Leave out the pictures and print precisely the lines from the line with "Task: Follow the account via Theo dõi link" to the final line of the entries, both ends included.

§ **Records supplied**
Start of Block

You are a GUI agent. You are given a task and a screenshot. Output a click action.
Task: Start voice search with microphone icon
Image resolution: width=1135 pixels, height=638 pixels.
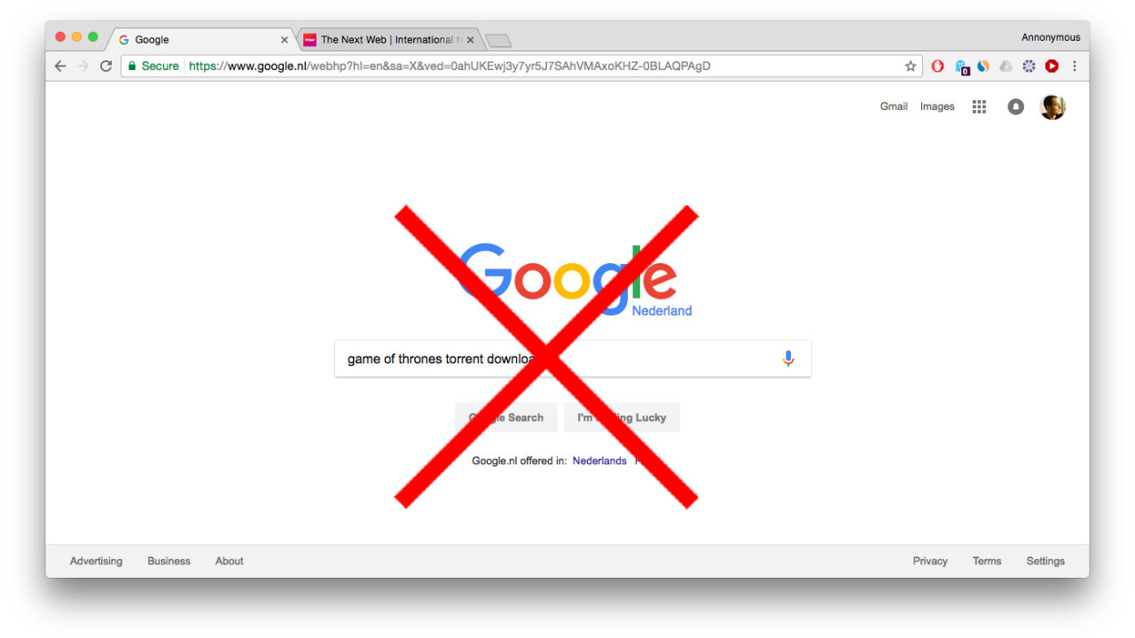[788, 359]
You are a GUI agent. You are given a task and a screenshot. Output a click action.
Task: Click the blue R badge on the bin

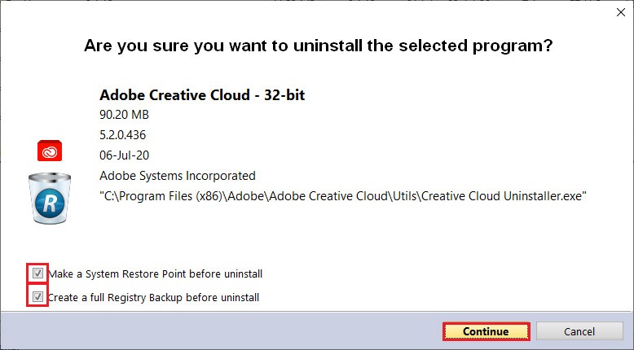point(50,203)
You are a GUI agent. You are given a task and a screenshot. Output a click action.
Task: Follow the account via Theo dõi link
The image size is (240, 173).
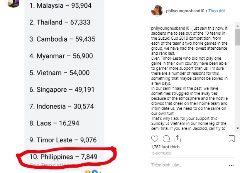pyautogui.click(x=216, y=11)
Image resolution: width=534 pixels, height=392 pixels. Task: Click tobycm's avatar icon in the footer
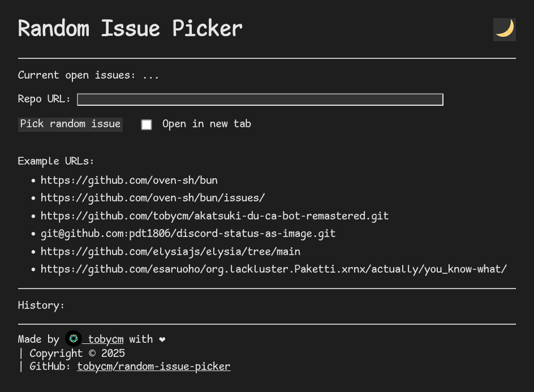coord(74,339)
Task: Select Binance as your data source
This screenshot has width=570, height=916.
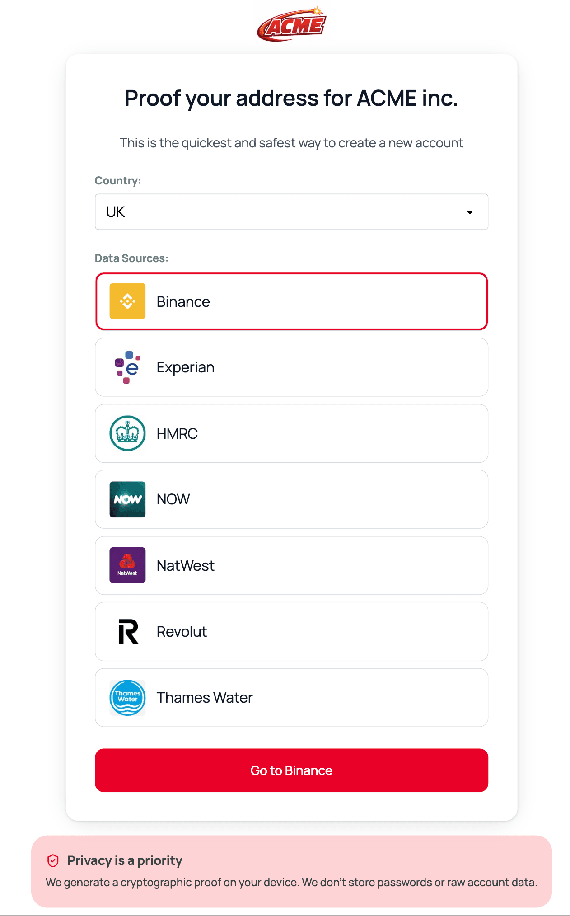Action: coord(291,301)
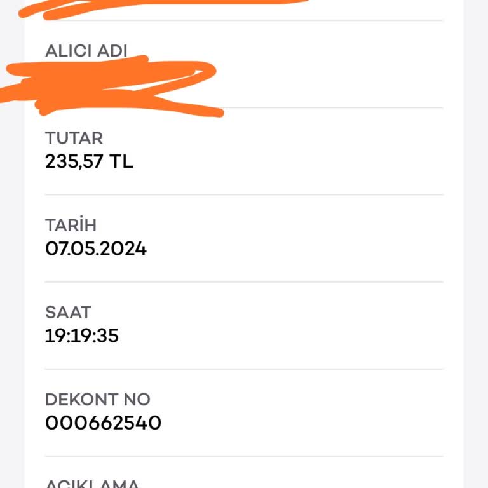
Task: Click the divider between TUTAR and TARİH
Action: tap(244, 194)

End of Block

§ **Answer below**
Task: Follow the account via Theo dõi link
The image size is (240, 173).
pyautogui.click(x=216, y=11)
Image resolution: width=534 pixels, height=392 pixels. Task: Click tobycm's avatar icon in the footer
coord(74,339)
Task: Select Binance as your data source
This screenshot has width=570, height=916.
Action: coord(291,301)
Task: Click the divider between TUTAR and TARİH
Action: tap(244, 194)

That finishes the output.